*WHAT THE TASK ASKS*:
Give back the entries in full, exactly as they are written.

== EXERCISE DATA

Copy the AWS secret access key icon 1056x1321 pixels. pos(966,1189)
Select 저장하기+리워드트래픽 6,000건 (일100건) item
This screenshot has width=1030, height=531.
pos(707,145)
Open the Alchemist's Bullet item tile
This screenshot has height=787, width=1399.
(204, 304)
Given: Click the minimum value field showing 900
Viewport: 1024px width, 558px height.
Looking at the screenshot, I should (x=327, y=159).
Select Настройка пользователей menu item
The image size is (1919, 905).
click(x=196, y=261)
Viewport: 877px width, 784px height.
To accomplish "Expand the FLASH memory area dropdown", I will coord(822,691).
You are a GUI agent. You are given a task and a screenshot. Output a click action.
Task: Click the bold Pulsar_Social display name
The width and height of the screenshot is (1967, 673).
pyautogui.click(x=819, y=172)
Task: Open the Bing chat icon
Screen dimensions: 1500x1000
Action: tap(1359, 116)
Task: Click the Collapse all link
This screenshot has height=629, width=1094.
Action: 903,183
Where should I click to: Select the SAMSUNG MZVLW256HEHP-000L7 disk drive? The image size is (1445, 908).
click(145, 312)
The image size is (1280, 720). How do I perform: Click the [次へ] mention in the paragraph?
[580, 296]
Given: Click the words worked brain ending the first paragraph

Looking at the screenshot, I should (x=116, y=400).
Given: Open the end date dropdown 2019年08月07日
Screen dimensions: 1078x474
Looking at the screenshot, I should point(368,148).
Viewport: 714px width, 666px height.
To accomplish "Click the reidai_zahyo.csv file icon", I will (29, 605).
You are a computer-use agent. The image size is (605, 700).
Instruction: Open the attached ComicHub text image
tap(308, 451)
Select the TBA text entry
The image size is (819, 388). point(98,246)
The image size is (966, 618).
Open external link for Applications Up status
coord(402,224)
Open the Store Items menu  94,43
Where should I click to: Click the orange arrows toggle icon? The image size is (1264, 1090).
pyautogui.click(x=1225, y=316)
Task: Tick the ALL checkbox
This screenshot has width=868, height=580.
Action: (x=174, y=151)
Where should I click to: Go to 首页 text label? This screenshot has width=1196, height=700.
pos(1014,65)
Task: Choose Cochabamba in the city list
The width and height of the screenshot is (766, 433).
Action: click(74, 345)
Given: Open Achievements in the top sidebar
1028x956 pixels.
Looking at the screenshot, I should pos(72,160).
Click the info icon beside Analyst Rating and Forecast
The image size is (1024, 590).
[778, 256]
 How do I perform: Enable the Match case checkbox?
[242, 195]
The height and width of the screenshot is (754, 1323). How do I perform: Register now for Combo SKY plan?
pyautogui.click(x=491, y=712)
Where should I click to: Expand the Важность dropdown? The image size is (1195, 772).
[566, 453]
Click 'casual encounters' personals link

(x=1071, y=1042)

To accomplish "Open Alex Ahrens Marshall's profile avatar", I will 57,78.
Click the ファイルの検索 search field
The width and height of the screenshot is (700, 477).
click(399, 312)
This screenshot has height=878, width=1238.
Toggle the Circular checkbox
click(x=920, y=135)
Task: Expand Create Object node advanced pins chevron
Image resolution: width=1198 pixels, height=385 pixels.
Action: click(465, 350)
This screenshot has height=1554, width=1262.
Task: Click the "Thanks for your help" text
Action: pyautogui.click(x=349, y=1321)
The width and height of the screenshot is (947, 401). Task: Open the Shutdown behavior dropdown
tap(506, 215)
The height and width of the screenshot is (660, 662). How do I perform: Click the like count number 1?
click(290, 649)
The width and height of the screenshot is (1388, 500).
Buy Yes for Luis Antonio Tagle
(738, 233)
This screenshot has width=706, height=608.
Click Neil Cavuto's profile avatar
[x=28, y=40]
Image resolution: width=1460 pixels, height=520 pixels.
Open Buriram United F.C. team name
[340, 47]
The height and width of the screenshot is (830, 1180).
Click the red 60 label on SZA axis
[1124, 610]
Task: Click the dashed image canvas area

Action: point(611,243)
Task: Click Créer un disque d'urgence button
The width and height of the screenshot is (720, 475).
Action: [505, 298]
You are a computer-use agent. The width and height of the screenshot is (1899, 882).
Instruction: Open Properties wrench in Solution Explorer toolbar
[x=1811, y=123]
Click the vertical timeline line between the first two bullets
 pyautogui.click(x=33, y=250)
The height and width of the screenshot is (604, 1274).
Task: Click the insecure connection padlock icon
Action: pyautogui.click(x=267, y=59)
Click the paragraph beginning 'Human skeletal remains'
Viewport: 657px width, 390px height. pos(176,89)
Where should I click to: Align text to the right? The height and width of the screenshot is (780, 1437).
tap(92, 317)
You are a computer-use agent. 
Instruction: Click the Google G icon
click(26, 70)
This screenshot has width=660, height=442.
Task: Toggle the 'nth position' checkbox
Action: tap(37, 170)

====

*ANSWER FOR THIS EXERCISE*:
Copy the AWS secret access key icon 1056x1321 pixels. pos(966,1189)
Select 저장하기+리워드트래픽 6,000건 (일100건) item
This screenshot has width=1030, height=531.
pos(707,145)
Open the Alchemist's Bullet item tile
This screenshot has height=787, width=1399.
(204, 304)
Given: Click the minimum value field showing 900
Viewport: 1024px width, 558px height.
Looking at the screenshot, I should (x=327, y=159).
Select Настройка пользователей menu item
The image size is (1919, 905).
click(x=196, y=261)
Viewport: 877px width, 784px height.
To accomplish "Expand the FLASH memory area dropdown", I will coord(822,691).
You are a GUI agent. You are given a task and a screenshot. Output a click action.
Task: Click the bold Pulsar_Social display name
The width and height of the screenshot is (1967, 673).
pyautogui.click(x=819, y=172)
Task: Open the Bing chat icon
Screen dimensions: 1500x1000
Action: tap(1359, 116)
Task: Click the Collapse all link
This screenshot has height=629, width=1094.
Action: 903,183
Where should I click to: Select the SAMSUNG MZVLW256HEHP-000L7 disk drive? The image size is (1445, 908).
click(145, 312)
The image size is (1280, 720). How do I perform: Click the [次へ] mention in the paragraph?
[580, 296]
Given: Click the words worked brain ending the first paragraph

Looking at the screenshot, I should (x=116, y=400).
Given: Open the end date dropdown 2019年08月07日
Screen dimensions: 1078x474
Looking at the screenshot, I should point(368,148).
Viewport: 714px width, 666px height.
To accomplish "Click the reidai_zahyo.csv file icon", I will (29, 605).
You are a computer-use agent. The image size is (605, 700).
Instruction: Open the attached ComicHub text image
tap(308, 451)
Select the TBA text entry
The image size is (819, 388). point(98,246)
The image size is (966, 618).
Open external link for Applications Up status
coord(402,224)
Open the Store Items menu  94,43
Where should I click to: Click the orange arrows toggle icon? The image size is (1264, 1090).
pyautogui.click(x=1225, y=316)
Task: Tick the ALL checkbox
This screenshot has width=868, height=580.
Action: (x=174, y=151)
Where should I click to: Go to 首页 text label? This screenshot has width=1196, height=700.
pos(1014,65)
Task: Choose Cochabamba in the city list
The width and height of the screenshot is (766, 433).
Action: click(74, 345)
Given: Open Achievements in the top sidebar
1028x956 pixels.
Looking at the screenshot, I should pos(72,160).
Click the info icon beside Analyst Rating and Forecast
The image size is (1024, 590).
[778, 256]
 How do I perform: Enable the Match case checkbox?
[242, 195]
The height and width of the screenshot is (754, 1323). How do I perform: Register now for Combo SKY plan?
pyautogui.click(x=491, y=712)
Where should I click to: Expand the Важность dropdown? The image size is (1195, 772).
[566, 453]
Click 'casual encounters' personals link

(x=1071, y=1042)

To accomplish "Open Alex Ahrens Marshall's profile avatar", I will 57,78.
Click the ファイルの検索 search field
The width and height of the screenshot is (700, 477).
click(399, 312)
This screenshot has height=878, width=1238.
Toggle the Circular checkbox
click(x=920, y=135)
Task: Expand Create Object node advanced pins chevron
Image resolution: width=1198 pixels, height=385 pixels.
Action: click(465, 350)
This screenshot has height=1554, width=1262.
Task: Click the "Thanks for your help" text
Action: pyautogui.click(x=349, y=1321)
The width and height of the screenshot is (947, 401). Task: Open the Shutdown behavior dropdown
tap(506, 215)
The height and width of the screenshot is (660, 662). How do I perform: Click the like count number 1?
click(290, 649)
The width and height of the screenshot is (1388, 500).
Buy Yes for Luis Antonio Tagle
(738, 233)
This screenshot has width=706, height=608.
Click Neil Cavuto's profile avatar
[x=28, y=40]
Image resolution: width=1460 pixels, height=520 pixels.
Open Buriram United F.C. team name
[340, 47]
The height and width of the screenshot is (830, 1180).
Click the red 60 label on SZA axis
[1124, 610]
Task: Click the dashed image canvas area

Action: point(611,243)
Task: Click Créer un disque d'urgence button
The width and height of the screenshot is (720, 475).
Action: [505, 298]
You are a computer-use agent. The width and height of the screenshot is (1899, 882).
Instruction: Open Properties wrench in Solution Explorer toolbar
[x=1811, y=123]
Click the vertical timeline line between the first two bullets
 pyautogui.click(x=33, y=250)
The height and width of the screenshot is (604, 1274).
Task: Click the insecure connection padlock icon
Action: pyautogui.click(x=267, y=59)
Click the paragraph beginning 'Human skeletal remains'
Viewport: 657px width, 390px height. pos(176,89)
Where should I click to: Align text to the right? The height and width of the screenshot is (780, 1437).
tap(92, 317)
You are a computer-use agent. 
Instruction: Click the Google G icon
click(26, 70)
This screenshot has width=660, height=442.
Task: Toggle the 'nth position' checkbox
Action: tap(37, 170)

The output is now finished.